**SELECTED TEXT:**
# # # # # # #

Just thought your readers would like a up date I have been Chantix
For 3 day know and I am doing ok. No bad dreams yet start taking 2 pills tomorrow
Also I want to thank you for the help on my husband. Talk at you soon

Dr. Matthew Mintz said...

that's great news!

Anonymous said...

Dr. Mintz

Well I have been on Chantix now for 9days know. Know really bad dreams.
But starting the 8th day I have had a headache on and off all day I am very sad not depressed just sad. Well it pass the headaches and sadness. Is this part of what happens
When you quite smoking.

ROB said...

Hello Dr,
I have been taking for the past week due to having my wisdom teeth surgically removed. Can i start my prescription of chantix while still taking vicoden?

Dr. Matthew Mintz said...

Rob, I can not give you specific medical advice over a blog without seeing you as a patient. However, in general, there is no known contraindication for vicoden and Chantix. That said, Chantix like any other drug that works on the brain can cause changes in mental function. Narcotics do this as well. In general, would use both together with caution. I would recommend you contact your regular doctor for more specific information.

Nurse Mary said...

Dr. Mint, My husband was on chantix for three months and didn't quit smoking but cut down from over a pack a day to about 3 cigarettes a day. He had NO unwanted SE.
He has fibromyalgia and cannot take neurontin or Lyrica due to bad SE with those. However, while on Chantix he had the very pleasant SE of being virtually pain free. No pins and needles in his hands/feet, no deep muscle pain, and no muscle spasms.
Has there been any studies of Chantix being used for neurological pain? Or use over a longer​period?
Thank you

Dr. Matthew Mintz said...

@Nurse Mary, I am not aware of Chantix being used for neurological pain, but it does stimulate areas of the brain to release dopamine, which is a substance associated with memory and mood. However, recent data suggest it may be involved with chronic pain. So, while I would obviously recommend consulting his physician, there is least a theoretical reason for Chantix to be helping.
As far as long term use, Chantix is really only meant for 6 months of treatment. However, given a very good safety profile (and because of some initial concerns, it has been studied extensively), long term use is probably safe in general.
Again, I would advise him to speak to his doctor to review all the pros and cons.

# # # # # # #

**EXTRACTED RECORDS:**
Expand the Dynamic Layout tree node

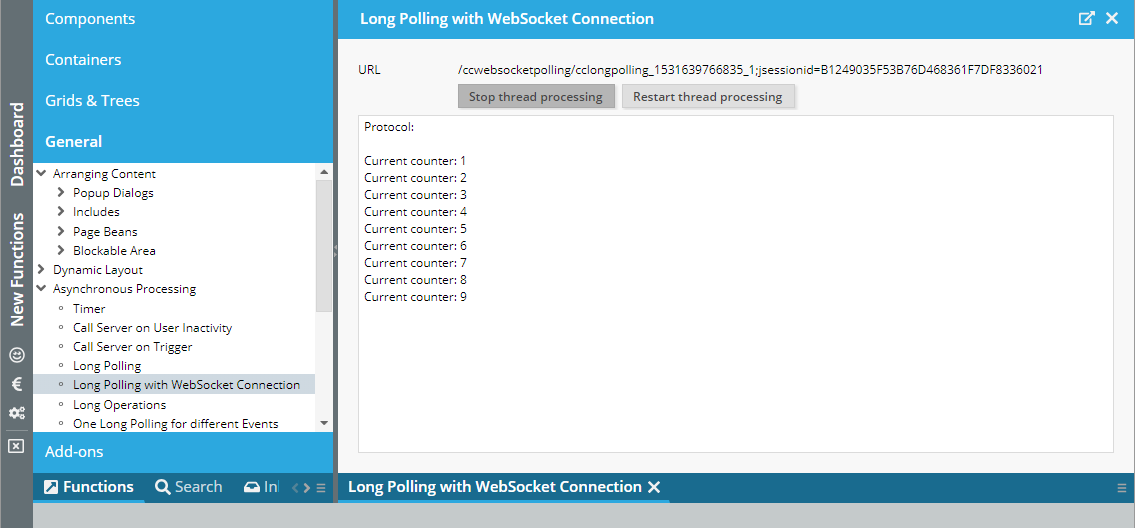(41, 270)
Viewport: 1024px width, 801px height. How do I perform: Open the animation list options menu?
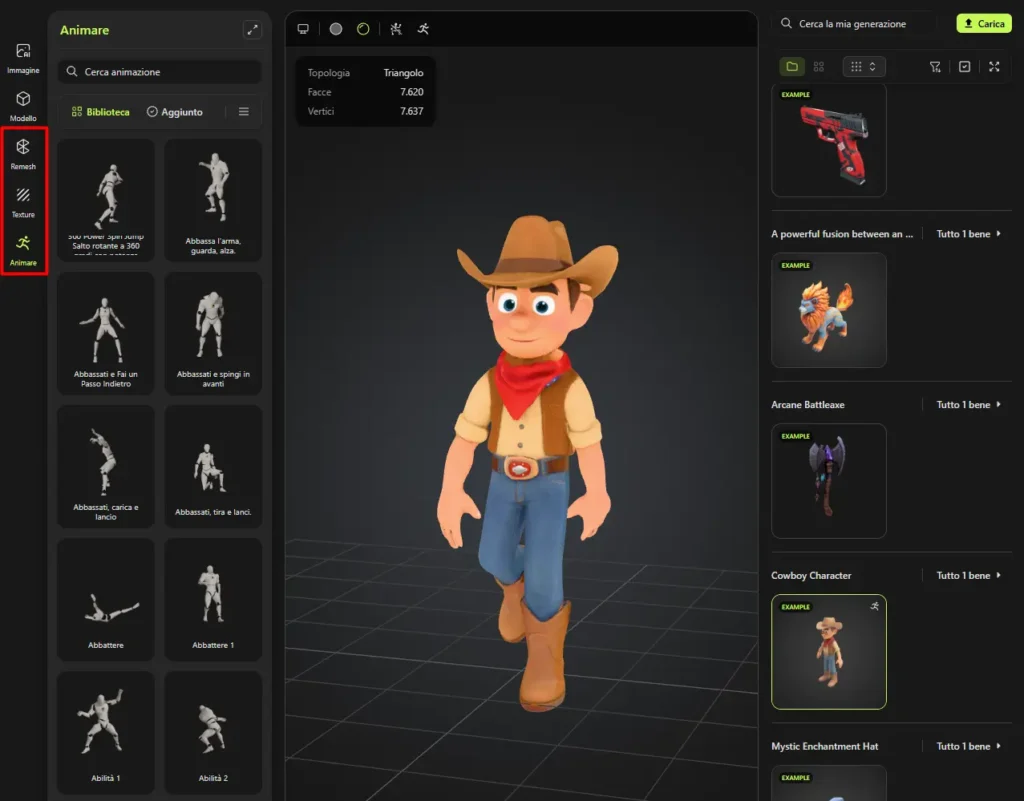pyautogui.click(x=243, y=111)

# # # # # # #

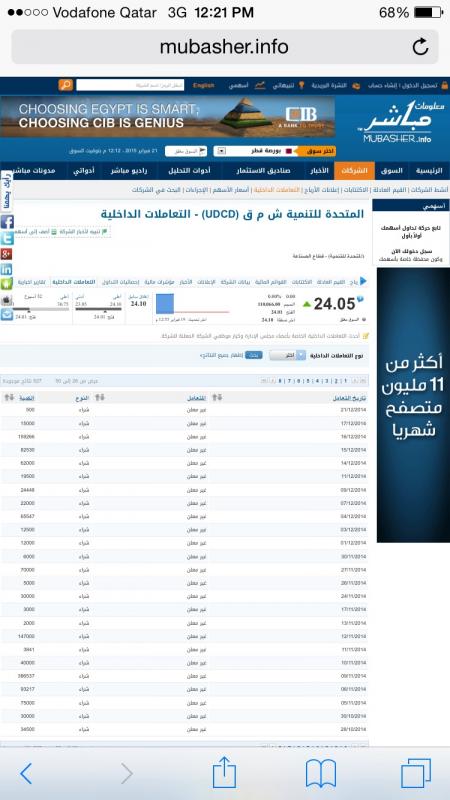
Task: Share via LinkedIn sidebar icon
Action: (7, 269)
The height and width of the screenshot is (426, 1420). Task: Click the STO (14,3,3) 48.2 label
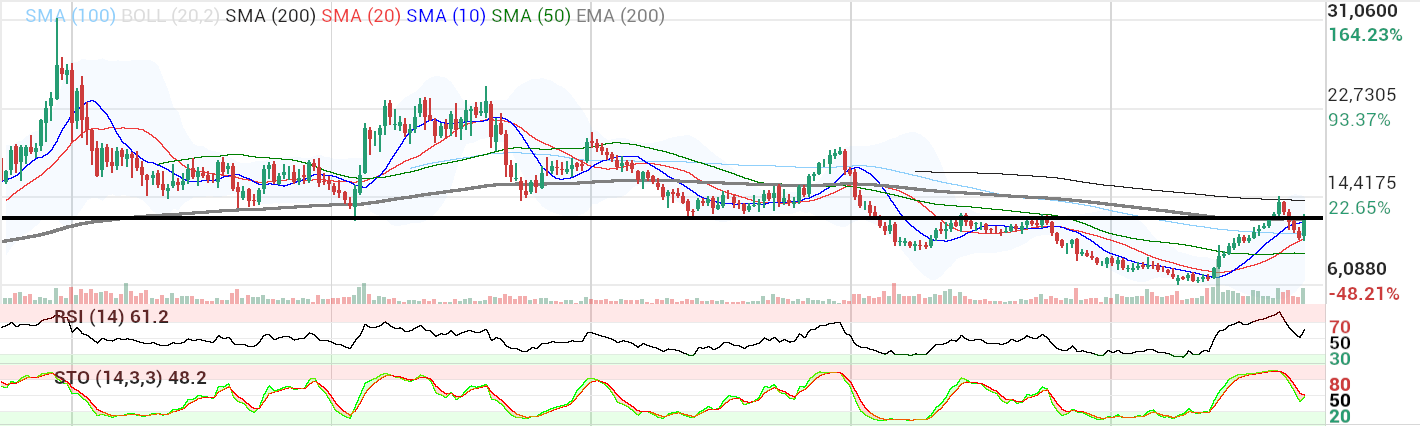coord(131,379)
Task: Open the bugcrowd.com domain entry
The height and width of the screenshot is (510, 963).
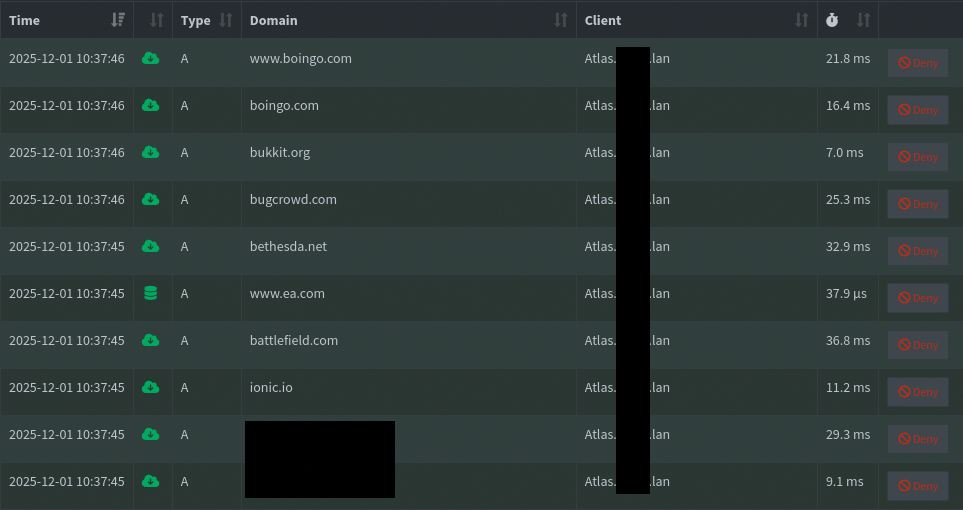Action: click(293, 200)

# # # # # # #

**TASKS TO PERFORM:**
1. In the Chantix comments, how many cigarettes a day did Nurse Mary's husband cut down to?
2. In the Chantix comments, transcribe the stretch from "that's great news!" through "ROB said...".

**SOLVED PROBLEMS:**
1. About 3 cigarettes a day.

2.
that's great news!

Anonymous said...

Dr. Mintz

Well I have been on Chantix now for 9days know. Know really bad dreams.
But starting the 8th day I have had a headache on and off all day I am very sad not depressed just sad. Well it pass the headaches and sadness. Is this part of what happens
When you quite smoking.

ROB said...